== WORK REQUEST ==
Repeat every entry below exactly.

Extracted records
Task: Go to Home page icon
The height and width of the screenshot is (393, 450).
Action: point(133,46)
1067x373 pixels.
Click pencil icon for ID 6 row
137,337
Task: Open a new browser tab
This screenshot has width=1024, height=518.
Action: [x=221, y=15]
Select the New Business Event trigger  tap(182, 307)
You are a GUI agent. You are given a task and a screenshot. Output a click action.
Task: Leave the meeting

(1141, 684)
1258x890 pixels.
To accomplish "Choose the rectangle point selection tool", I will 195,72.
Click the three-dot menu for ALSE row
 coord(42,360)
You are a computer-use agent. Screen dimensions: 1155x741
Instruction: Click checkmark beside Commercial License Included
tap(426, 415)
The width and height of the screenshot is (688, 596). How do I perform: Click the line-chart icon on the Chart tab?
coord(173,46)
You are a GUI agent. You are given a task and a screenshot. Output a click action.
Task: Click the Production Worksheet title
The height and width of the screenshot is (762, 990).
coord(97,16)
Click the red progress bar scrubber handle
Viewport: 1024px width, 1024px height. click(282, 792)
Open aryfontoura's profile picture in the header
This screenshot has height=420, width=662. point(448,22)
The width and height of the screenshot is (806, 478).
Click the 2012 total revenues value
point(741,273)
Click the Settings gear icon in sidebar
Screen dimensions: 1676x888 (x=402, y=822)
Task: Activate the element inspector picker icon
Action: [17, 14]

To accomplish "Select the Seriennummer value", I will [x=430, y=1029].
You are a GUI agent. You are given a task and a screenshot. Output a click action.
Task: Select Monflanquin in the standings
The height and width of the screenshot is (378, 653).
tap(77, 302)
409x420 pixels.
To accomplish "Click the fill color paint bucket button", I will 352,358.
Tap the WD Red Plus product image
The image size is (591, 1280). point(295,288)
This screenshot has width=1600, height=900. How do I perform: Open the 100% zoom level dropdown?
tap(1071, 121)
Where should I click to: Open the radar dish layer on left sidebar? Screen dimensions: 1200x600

== FINISHED EXERCISE ==
Task: Go to Home page icon
The height and width of the screenshot is (393, 450).
Action: point(133,46)
1067x373 pixels.
Click pencil icon for ID 6 row
137,337
Task: Open a new browser tab
This screenshot has width=1024, height=518.
Action: [x=221, y=15]
Select the New Business Event trigger  tap(182, 307)
You are a GUI agent. You are given a task and a screenshot. Output a click action.
Task: Leave the meeting

(1141, 684)
1258x890 pixels.
To accomplish "Choose the rectangle point selection tool", I will 195,72.
Click the three-dot menu for ALSE row
 coord(42,360)
You are a computer-use agent. Screen dimensions: 1155x741
Instruction: Click checkmark beside Commercial License Included
tap(426, 415)
The width and height of the screenshot is (688, 596). How do I perform: Click the line-chart icon on the Chart tab?
coord(173,46)
You are a GUI agent. You are given a task and a screenshot. Output a click action.
Task: Click the Production Worksheet title
The height and width of the screenshot is (762, 990).
coord(97,16)
Click the red progress bar scrubber handle
Viewport: 1024px width, 1024px height. click(282, 792)
Open aryfontoura's profile picture in the header
This screenshot has height=420, width=662. point(448,22)
The width and height of the screenshot is (806, 478).
Click the 2012 total revenues value
point(741,273)
Click the Settings gear icon in sidebar
Screen dimensions: 1676x888 (x=402, y=822)
Task: Activate the element inspector picker icon
Action: [17, 14]

To accomplish "Select the Seriennummer value", I will [x=430, y=1029].
You are a GUI agent. You are given a task and a screenshot. Output a click action.
Task: Select Monflanquin in the standings
The height and width of the screenshot is (378, 653).
tap(77, 302)
409x420 pixels.
To accomplish "Click the fill color paint bucket button", I will 352,358.
Tap the WD Red Plus product image
The image size is (591, 1280). point(295,288)
This screenshot has width=1600, height=900. How do I perform: Open the 100% zoom level dropdown?
tap(1071, 121)
Where should I click to: Open the radar dish layer on left sidebar? Screen dimensions: 1200x600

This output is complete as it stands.